[Pixel coordinate grounding data]
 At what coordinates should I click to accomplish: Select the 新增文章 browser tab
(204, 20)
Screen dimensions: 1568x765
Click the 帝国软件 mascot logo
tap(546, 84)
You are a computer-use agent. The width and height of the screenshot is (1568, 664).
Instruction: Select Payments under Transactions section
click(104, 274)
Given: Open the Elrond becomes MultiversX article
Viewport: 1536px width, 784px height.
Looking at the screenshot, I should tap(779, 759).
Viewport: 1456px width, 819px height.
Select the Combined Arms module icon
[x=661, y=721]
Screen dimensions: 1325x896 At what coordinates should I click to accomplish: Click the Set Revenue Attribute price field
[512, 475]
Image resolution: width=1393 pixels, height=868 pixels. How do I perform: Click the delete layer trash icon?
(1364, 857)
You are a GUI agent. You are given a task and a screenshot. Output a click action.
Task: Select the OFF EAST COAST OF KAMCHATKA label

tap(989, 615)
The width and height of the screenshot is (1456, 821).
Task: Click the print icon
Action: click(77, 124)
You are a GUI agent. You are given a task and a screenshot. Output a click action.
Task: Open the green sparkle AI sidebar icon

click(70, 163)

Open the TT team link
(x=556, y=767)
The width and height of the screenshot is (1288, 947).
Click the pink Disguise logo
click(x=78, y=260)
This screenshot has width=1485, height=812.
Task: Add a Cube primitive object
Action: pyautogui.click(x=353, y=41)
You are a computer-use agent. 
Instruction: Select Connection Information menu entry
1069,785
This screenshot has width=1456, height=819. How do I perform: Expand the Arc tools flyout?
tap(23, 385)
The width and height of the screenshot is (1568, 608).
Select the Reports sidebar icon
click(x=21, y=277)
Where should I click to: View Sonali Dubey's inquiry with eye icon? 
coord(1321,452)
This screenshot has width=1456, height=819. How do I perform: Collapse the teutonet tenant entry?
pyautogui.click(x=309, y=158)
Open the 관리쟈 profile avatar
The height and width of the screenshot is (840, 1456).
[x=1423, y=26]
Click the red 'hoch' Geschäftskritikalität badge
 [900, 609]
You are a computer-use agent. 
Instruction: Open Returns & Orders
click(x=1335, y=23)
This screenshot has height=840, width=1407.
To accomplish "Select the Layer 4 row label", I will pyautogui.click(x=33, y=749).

▶ [What to work on]
The response should be an exact copy of the lines from the one with "Where should I" through the end of the data, with no other text.

▶ [Solution for this problem]
Where should I click to: View Sonali Dubey's inquiry with eye icon? 
coord(1321,452)
This screenshot has width=1456, height=819. How do I perform: Collapse the teutonet tenant entry?
pyautogui.click(x=309, y=158)
Open the 관리쟈 profile avatar
The height and width of the screenshot is (840, 1456).
[x=1423, y=26]
Click the red 'hoch' Geschäftskritikalität badge
 [900, 609]
You are a computer-use agent. 
Instruction: Open Returns & Orders
click(x=1335, y=23)
This screenshot has height=840, width=1407.
To accomplish "Select the Layer 4 row label", I will pyautogui.click(x=33, y=749).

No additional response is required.